● Work task:
Pictures stay out of the copy, which must hold exactly the lines from the one containing "Where should I click to: Click" through the end of the material below.

● Entries provided:
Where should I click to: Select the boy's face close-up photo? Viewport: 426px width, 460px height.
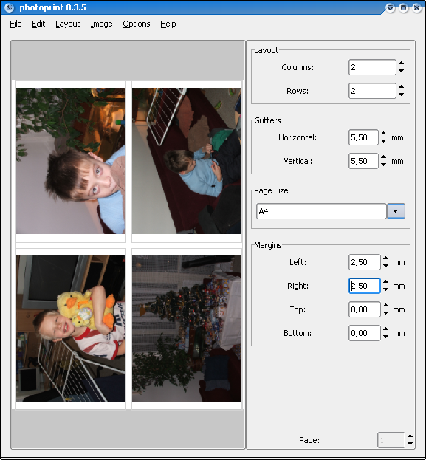coord(70,161)
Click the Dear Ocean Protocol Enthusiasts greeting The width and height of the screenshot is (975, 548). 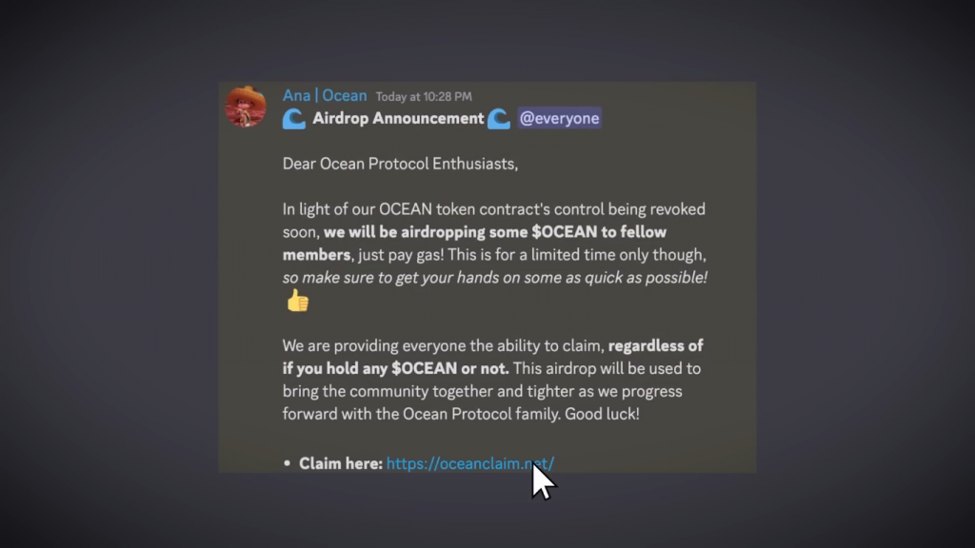coord(400,164)
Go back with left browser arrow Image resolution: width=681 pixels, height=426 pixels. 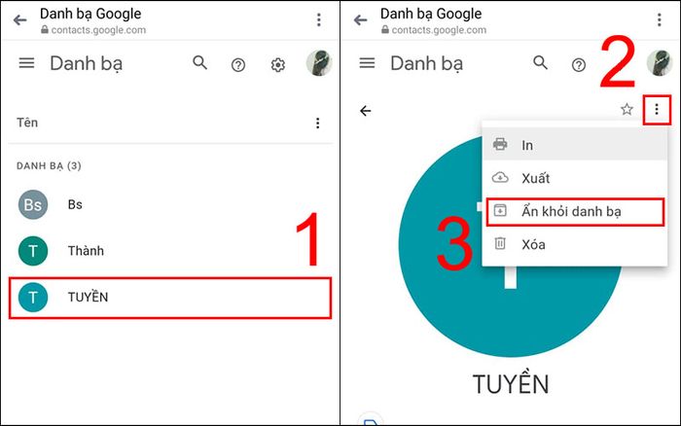click(20, 20)
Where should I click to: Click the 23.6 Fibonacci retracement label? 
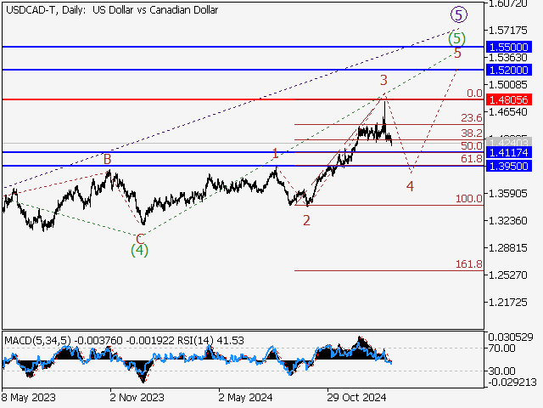(x=471, y=118)
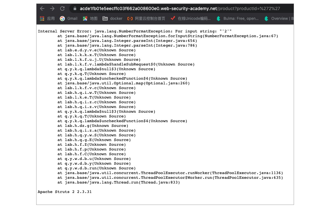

● Problem solution:
Where should I click to: Click the 23.6 Fibonacci retracement label? 
(x=471, y=118)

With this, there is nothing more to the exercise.